INDIA

By C. Uday Bashkar*

The Hindustan Time-Mar 26

The road ahead for Afghanistan’s reconstruction will be arduous and blood-soaked and Delhi must exhort the donor constituency to stay the course for the next decade and more

A high-level international conference on Afghanistan opened in Tashkent on March 26, even as Kabul is still recovering from an Islamic State (IS) led terror attack that killed 32 people in the capital on March 21. Just two days later, a car bomb in Helmand killed 14 innocents. The death toll increases in Afghanistan and, alas, occurs so often that it is often ignored in the global news cycles.

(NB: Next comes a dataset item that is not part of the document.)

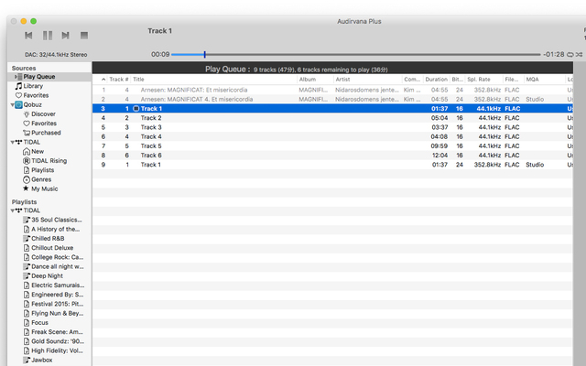Open Qobuz Purchased items

coord(46,133)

Tashkent will see all the major powers and the UN on board and India will be represented by the minister of state for external affairs, MJ Akbar. The conference opens against a backdrop of complex challenges that Afghan President Ashraf Ghani has to deal with on the domestic front, including a deteriorating internal security situation. In the end of January, the local Taliban carried out a heinous terror attack in Kabul using an ambulance bomb that killed more than a hundred innocent victims. Clearly, the Afghan security forces are unable to cope with the twin challenge posed by the Taliban and now the IS cadres.

The Ghani-led National Unity Government (NUG) has morphed into a disunity government, given the irreconcilable differences over power-sharing between President Ghani and chief executive, Abdullah Abdullah. This political dissonance is at the core of the fractured governance that plagues Afghanistan and it is unlikely that the Tashkent deliberations will be able to redress this fatal internal flaw.

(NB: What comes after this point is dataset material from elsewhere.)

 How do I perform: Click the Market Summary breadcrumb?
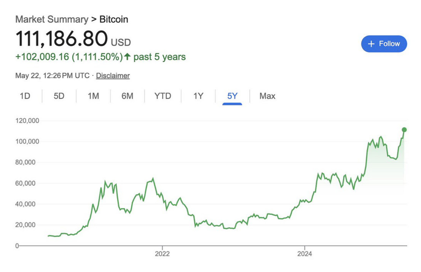point(52,19)
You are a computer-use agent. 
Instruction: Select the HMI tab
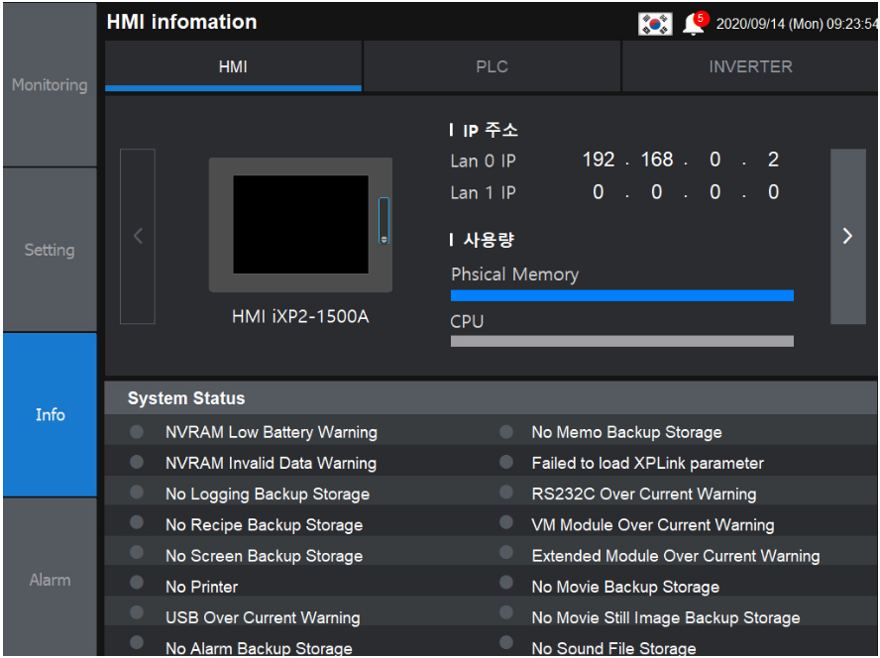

Concurrently, the Afghan quagmire has been rendered even more intractable by the defiant assertion of the Taliban and the violence they have unleashed over the last 15 years – ever since the US, in a very ill-advised decision, shifted its focus from the stabilization and reconstruction of Afghanistan to Iraq on March 19, 2003.

In the last 15 years, US policy has wavered depending on the priority accorded by the White House to Afghanistan . This war has seen the US expending many lives and money, but the irony is that the Taliban is now more entrenched in large parts of the country than it was in 2003.

American President Trump has signaled a more robust Afghan policy that has indicted Pakistan for its perfidy in abetting terror but the US is going through major internal convulsions with top officials being summarily dismissed. Earlier in February, the US National Intelligence provided an assessment that is bleak : “The National Unity Government probably will struggle to hold long-delayed parliamentary elections, currently scheduled for July 2018, and to prepare for a presidential election in 2019.” It added that the Afghan security forces “probably will maintain control of most major population centers with coalition force support, but the intensity and geographic scope of Taliban activities will put those centers under continued strain.”

The Tashkent conference hopes to formalize the Ghani proposal to bring the Taliban into the peace process — an initiative that is fraught with many imponderables. At the time, New Delhi had cautiously welcomed this move and noted that “India welcomed the Afghan government’s call to armed groups to cease violence and join national peace and reconciliation process that would protect the rights of all Afghans, including the women, children and the minorities”.

Whether the Taliban will be willing to lay down the gun and accept the Afghan constitution remains suspect if the spate of killings that have racked Kabul and beyond are any indicator. In recent days, there have been allegations made by the US that Moscow is providing arms to the Taliban — a charge vehemently denied by Russia — but this augurs poorly for any meaningful movement towards a violence-free Afghanistan.

India has provided more than US $ 3 billion in development aid to Afghanistan and remains committed to stay the course but the light at the end of the bloody Afghan tunnel is getting dimmer. One hopes that Afghanistan will not go down the path of Syria but the probability that this welcome Uzbek initiative will lead to that elusive consensus within Afghanistan and among its principal external interlocutors remains slim. The road ahead for Afghanistan’s reconstruction will be arduous and blood-soaked and Delhi must exhort the donor constituency to stay the course for the next decade and more.

*C. Uday Bhaskar is director, Society for Policy Studies, New Delhi, India. The views expressed are personal.